Research done by London based non-governmental organisation Carbon Tracker concludes that when stricter regulations on carbon come into play, the market value of fossil fuel companies could drop dramatically, as extraction becomes uneconomic.

This is a key finding contained in the Impax White Paper on fossil fuel divestment, which suggests that along with tighter regulations on carbon, potentially leading to fossil fuel companies being rendered useless, there are growing concernes over the real effects of excess carbon emissions on the environment, and grassroots campaigns calling for mass divestments.

Carbon Tracker’s calculations further suggest that 80% of the world’s proven fossil fuel resources cannot be consumed whilst maintaining the international global warming target of restricting temperature gains to 2°C above pre-industrial levels.

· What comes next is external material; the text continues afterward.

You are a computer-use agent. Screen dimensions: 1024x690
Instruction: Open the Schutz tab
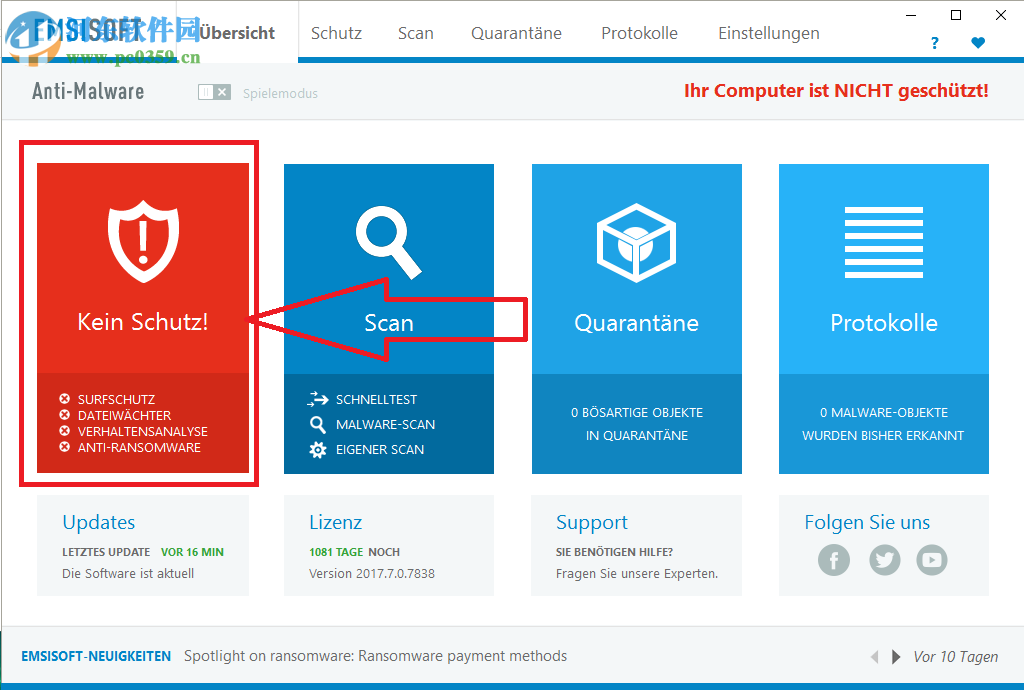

The implication of this is that the fossil fuel company share prices, based on their proven reserves, are grossly overvalued, according to the conclusion in the research.

In their “Unburnable Carbon” report, Carbon Tracker explains that if the world plans to limit atmospheric warming to 2°C, it has a 50% chance if no more than 886 gigatons (Gt) are emitted, as of 2000. In 2011, one third of this allowance has been consumed, with global emissions still rising.

Proven reserves owned by companies and governments combined amount to 2,795 GtCO2 and yet the remaining consumable carbon as allowed by the 50 year policy, to keep emissions within 2°C above pre-industrial levels, only amounts to 565GtCO2. Fossil fuel reserves owned by the top 100 providers represent 745GtCO2. So, as only 20% of the total reserves can be burned unabated, up to 80% of assets are left technically unburnable, and therefore worthless, the research states.

Call for divestment

Impax’ and Carbon Tracker’s information suggests that there are growing calls for investors such as tertiary education establishment endowments to reduce their holdings in companies such as Shell and BP.

Campaigns such as Fossil Free are targeting educational and religious institutions, city and state governments, and other institutions that serve the public, urging them to “divest from fossil fuels, specifically the equity or debt issued by the 200 largest oil and gas companies.”

At the end of 2012, the 200 largest fossil fuel companies had a united market capitalisation in excess of $4 trillion. The models used, however did not take into account the credibility of climate change action slashing their fossil fuel reserves. Carbon Tracker’s figures suggest there may be a ‘carbon bubble’ looming over international stock exchanges.

The old model of ‘big oil’ also faces growing political challenges, including US president Barack Obama’s inaugural pledge to respond to the threat of climate change through the White House’s Climate Action Program. This was reiterated in June 2013, with emphasis on the US Environmental Protection Agency’s (EPA) regulation on emissions from existing coal fired plants, as well as another round of fuel efficiency standards, new efforts at carbon capture and incentives for alternative energy.

The increasingly mainstream response to emissions issues has seen HSBC analysts release a report on the impact on the sector of falling demand for oil and gas. Their suggestion is that if oil prices (net of any carbon tax or cost of pollution permits) were to drop to an estimated US$50/barrel, then European energy companies would see their market capitalisation fall 40-60%.